====== 记录内容

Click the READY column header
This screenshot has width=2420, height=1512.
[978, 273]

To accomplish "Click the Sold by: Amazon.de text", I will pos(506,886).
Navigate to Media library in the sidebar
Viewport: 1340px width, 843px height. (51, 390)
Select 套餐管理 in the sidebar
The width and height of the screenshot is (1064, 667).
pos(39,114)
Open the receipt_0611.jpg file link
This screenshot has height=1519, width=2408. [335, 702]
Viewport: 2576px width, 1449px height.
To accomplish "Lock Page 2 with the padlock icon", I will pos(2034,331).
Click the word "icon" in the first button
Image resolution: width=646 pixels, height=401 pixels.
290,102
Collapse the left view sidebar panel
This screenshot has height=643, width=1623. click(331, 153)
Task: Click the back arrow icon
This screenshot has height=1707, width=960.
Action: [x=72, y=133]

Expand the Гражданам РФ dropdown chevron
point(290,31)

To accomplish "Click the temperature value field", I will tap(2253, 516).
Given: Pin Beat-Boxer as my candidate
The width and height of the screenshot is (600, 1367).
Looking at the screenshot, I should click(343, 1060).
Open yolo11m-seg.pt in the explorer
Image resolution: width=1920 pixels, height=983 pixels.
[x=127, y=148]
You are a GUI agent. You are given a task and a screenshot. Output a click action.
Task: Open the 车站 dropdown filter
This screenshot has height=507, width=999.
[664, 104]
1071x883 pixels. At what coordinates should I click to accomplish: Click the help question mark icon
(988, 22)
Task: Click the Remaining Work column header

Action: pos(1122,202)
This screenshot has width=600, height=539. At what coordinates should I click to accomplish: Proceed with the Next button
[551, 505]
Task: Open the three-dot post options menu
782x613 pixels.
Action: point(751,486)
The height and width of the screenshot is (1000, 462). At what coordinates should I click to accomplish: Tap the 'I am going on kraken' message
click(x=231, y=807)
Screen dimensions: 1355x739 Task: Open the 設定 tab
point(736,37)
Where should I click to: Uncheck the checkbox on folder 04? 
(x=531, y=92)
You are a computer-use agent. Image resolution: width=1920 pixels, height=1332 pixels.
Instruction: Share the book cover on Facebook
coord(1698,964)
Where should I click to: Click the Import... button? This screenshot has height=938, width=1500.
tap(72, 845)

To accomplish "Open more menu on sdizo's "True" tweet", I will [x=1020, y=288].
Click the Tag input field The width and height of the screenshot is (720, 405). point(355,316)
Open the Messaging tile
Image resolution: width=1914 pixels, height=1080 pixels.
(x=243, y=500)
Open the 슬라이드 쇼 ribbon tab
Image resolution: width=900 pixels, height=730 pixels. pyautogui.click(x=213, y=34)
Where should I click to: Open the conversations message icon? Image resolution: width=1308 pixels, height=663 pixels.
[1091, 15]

============

__任务要求__: 请将上述全部记录逐字照录，不得有任何改动。

__输出结果__:
Click the READY column header
This screenshot has width=2420, height=1512.
[978, 273]

To accomplish "Click the Sold by: Amazon.de text", I will pos(506,886).
Navigate to Media library in the sidebar
Viewport: 1340px width, 843px height. (51, 390)
Select 套餐管理 in the sidebar
The width and height of the screenshot is (1064, 667).
pos(39,114)
Open the receipt_0611.jpg file link
This screenshot has height=1519, width=2408. [335, 702]
Viewport: 2576px width, 1449px height.
To accomplish "Lock Page 2 with the padlock icon", I will pos(2034,331).
Click the word "icon" in the first button
Image resolution: width=646 pixels, height=401 pixels.
290,102
Collapse the left view sidebar panel
This screenshot has height=643, width=1623. click(331, 153)
Task: Click the back arrow icon
This screenshot has height=1707, width=960.
Action: [x=72, y=133]

Expand the Гражданам РФ dropdown chevron
point(290,31)

To accomplish "Click the temperature value field", I will tap(2253, 516).
Given: Pin Beat-Boxer as my candidate
The width and height of the screenshot is (600, 1367).
Looking at the screenshot, I should click(343, 1060).
Open yolo11m-seg.pt in the explorer
Image resolution: width=1920 pixels, height=983 pixels.
[x=127, y=148]
You are a GUI agent. You are given a task and a screenshot. Output a click action.
Task: Open the 车站 dropdown filter
This screenshot has height=507, width=999.
[664, 104]
1071x883 pixels. At what coordinates should I click to accomplish: Click the help question mark icon
(988, 22)
Task: Click the Remaining Work column header

Action: pos(1122,202)
This screenshot has width=600, height=539. At what coordinates should I click to accomplish: Proceed with the Next button
[551, 505]
Task: Open the three-dot post options menu
782x613 pixels.
Action: point(751,486)
The height and width of the screenshot is (1000, 462). At what coordinates should I click to accomplish: Tap the 'I am going on kraken' message
click(x=231, y=807)
Screen dimensions: 1355x739 Task: Open the 設定 tab
point(736,37)
Where should I click to: Uncheck the checkbox on folder 04? 
(x=531, y=92)
You are a computer-use agent. Image resolution: width=1920 pixels, height=1332 pixels.
Instruction: Share the book cover on Facebook
coord(1698,964)
Where should I click to: Click the Import... button? This screenshot has height=938, width=1500.
tap(72, 845)

To accomplish "Open more menu on sdizo's "True" tweet", I will [x=1020, y=288].
Click the Tag input field The width and height of the screenshot is (720, 405). point(355,316)
Open the Messaging tile
Image resolution: width=1914 pixels, height=1080 pixels.
(x=243, y=500)
Open the 슬라이드 쇼 ribbon tab
Image resolution: width=900 pixels, height=730 pixels. pyautogui.click(x=213, y=34)
Where should I click to: Open the conversations message icon? Image resolution: width=1308 pixels, height=663 pixels.
[1091, 15]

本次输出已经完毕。